[Questions on the material]:
[1] In the blog post about the Day of Remembrance, what name did the day of the Feast of Trumpets carry in Lehi's time?
[2] Carry the blog post about the Day of Remembrance forward from the point where it stops.

[Source extract]:

We all have a mission in life. Mine is bad blogging. What else could a writer of fiction be than a bad blogger? I spend hours figuring out new and creative ways to muffle my voice and disappear from the pages. If I'm fortunate enough to succeed my voice falls entirely silent and my characters do all the talking. Blogging is the anti-fiction. There is no invisible third party beguiling the reader into believing they are communicating dreictly with a fictional character. The blog is the nightly news equivalent dangerously left to the unable hands of amateurs and for this broadcast I happen to be your anchor speaking right at you without the protecting filter of a fictional character. If you're feeling my intrusion, I beg your pardon, but today is September 21st and there is some good news to share.

Despite my recurring mention of the dates that end with the number one, I'm not fixated on calendars, though this month does sport one of the really important dates in all of recorded history. Sometime tonight, one hundred eighty four years ago, a seventeen-year-old Joseph Smith was concerned about his standing before God and when he prayed for assurance that his sins were forgiven an angel named Moroni not only assured him that his plea had been heard, he set the boy's feet on a path that would lead four years later to the unearthing and translation of an ancient record of scripture.

I am just this morning placing the finishing touches on historical notes that will be appended to a novel titled Day of Remembrance. I'm going to suggest to the publisher that it be released next year in September. Good luck with that. It will likely be a hard sell. Publishers prefer to get things out as soon as possible no matter how non-cosmic the date. Last Thursday, September 13th 2007, Jews celebrated Rosh Hashanah (The Jewish New Year). It's a solemn day devoted to remembering covenants made with God. The feast celebrated on that day is called the Feast of Trumpets. The horn playing is intended to awaken Israel to a remembrance of her covenants. It was the day Moses returned down the slopes of Sinai to the playing of shofar horns (a trumpet made from the hollowed horn of a ram and a common instrument in the homes of ancient Israelites) with the covenant written on stone tablets. About 1200 years later in Lehi's time the day was known as Ha Zikron (The Day of Remembrance).

[The data]:
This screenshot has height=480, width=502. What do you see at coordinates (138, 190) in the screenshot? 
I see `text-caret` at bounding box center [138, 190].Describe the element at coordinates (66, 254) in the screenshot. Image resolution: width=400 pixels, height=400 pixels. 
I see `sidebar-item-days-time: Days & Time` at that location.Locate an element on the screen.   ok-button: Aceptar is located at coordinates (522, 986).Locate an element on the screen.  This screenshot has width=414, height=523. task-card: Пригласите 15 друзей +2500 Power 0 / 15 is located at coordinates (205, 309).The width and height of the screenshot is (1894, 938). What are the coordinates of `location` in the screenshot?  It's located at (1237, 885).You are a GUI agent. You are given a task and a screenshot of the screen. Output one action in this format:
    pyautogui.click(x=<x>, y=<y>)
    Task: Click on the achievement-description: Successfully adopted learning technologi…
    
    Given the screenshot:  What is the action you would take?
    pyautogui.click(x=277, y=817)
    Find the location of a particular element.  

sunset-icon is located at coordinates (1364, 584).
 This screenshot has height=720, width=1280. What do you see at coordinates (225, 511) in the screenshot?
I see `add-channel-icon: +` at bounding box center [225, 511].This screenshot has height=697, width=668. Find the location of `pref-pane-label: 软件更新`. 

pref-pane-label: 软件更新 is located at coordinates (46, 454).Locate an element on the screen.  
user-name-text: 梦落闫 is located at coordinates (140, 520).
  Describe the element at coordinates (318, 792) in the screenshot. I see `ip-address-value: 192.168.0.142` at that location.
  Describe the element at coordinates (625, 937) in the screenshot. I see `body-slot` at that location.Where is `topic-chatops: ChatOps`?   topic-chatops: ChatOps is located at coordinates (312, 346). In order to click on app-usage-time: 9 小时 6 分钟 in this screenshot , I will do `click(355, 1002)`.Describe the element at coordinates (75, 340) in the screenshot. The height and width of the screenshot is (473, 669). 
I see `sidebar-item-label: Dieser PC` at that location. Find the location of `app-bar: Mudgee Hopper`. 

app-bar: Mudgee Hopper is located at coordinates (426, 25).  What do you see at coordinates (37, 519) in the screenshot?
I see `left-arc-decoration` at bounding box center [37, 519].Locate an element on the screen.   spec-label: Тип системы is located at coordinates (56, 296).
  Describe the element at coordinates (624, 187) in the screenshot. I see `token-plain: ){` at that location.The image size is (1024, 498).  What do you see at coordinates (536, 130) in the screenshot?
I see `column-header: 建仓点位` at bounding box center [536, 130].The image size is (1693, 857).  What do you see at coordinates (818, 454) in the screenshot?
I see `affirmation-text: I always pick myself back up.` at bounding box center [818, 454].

[Answers by item number]:
[1] Ha Zikron (The Day of Remembrance)

[2]
This Jewish holy day falls on the first day of the month of Tishri on the Hebrew calendar,but doesn't always occur on the same day on our western Julian calendar. Next year the Day of Remembrance will be celebrated on September 30th, 2008. When the angel Moroni directed Joseph Smith to the hill three miles south of his home to get his first glimpse of the ancient gold plated record buried in a stone box it was Monday, September 22nd 1823 and the Day of Remembrance had already been celebrated seventeen days earlier on September 6th. On Joseph Smith's second visit to the hill one year later the Day of Remembrance was celebrate the day before. On Joseph's third visit in 1825 the Day of Remembrance was celebrated nine days earlier on September 13th as it was this year, and in 1826 the Hebrew celebration took place ten days after Joseph's yearly visit to the hill on October 2nd. It wasn't until the Jewish Sabbath, Saturday September 22nd 1827 did the celebration of the Day of Remembrance coincide with Moroni's declaration that the time had arrived for Joseph Smith to receive the ancient record. Not unlike Moses, Joseph Smith returned down the hill south of his home in Palmyra New York bearing a record he called a New Covenant and he did it on the same day Jews celebrate the remembrance of ancient covenants.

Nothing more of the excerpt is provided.